- **EXERCISE AIM**
Count how many lines of the records below contain the string "Click". Reply with the number alone.

Dataset excerpt
- - - - -

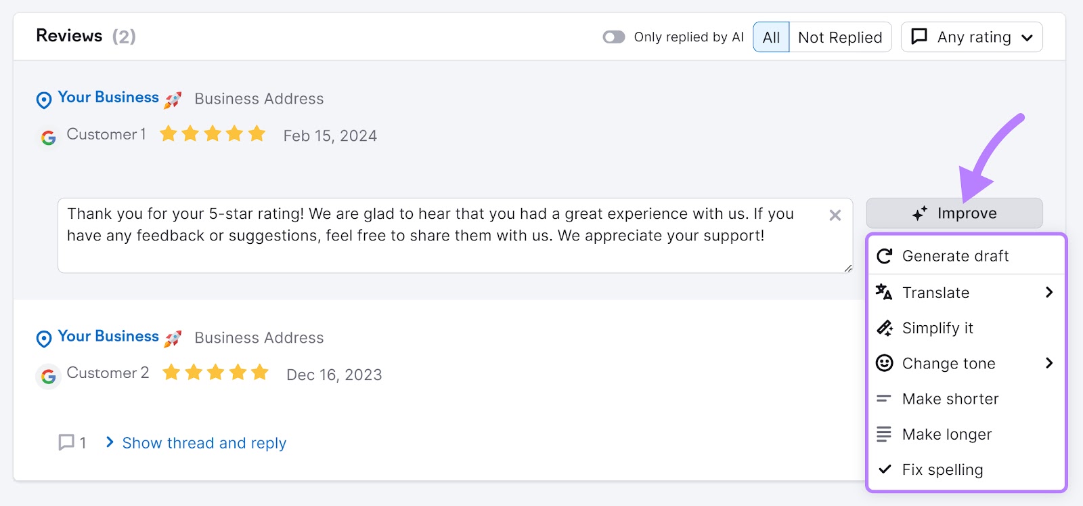This screenshot has width=1083, height=506.
Task: Click the wand icon beside Simplify it
Action: point(885,327)
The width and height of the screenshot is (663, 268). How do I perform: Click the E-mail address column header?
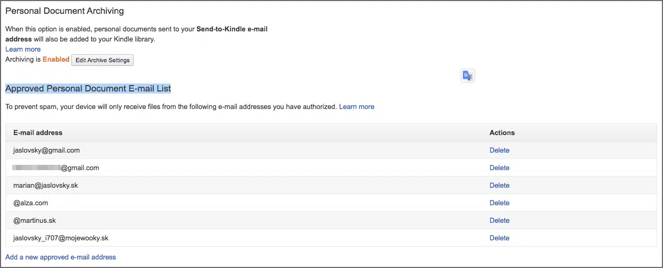point(38,133)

- - - - -

- **FULL OUTPUT**
2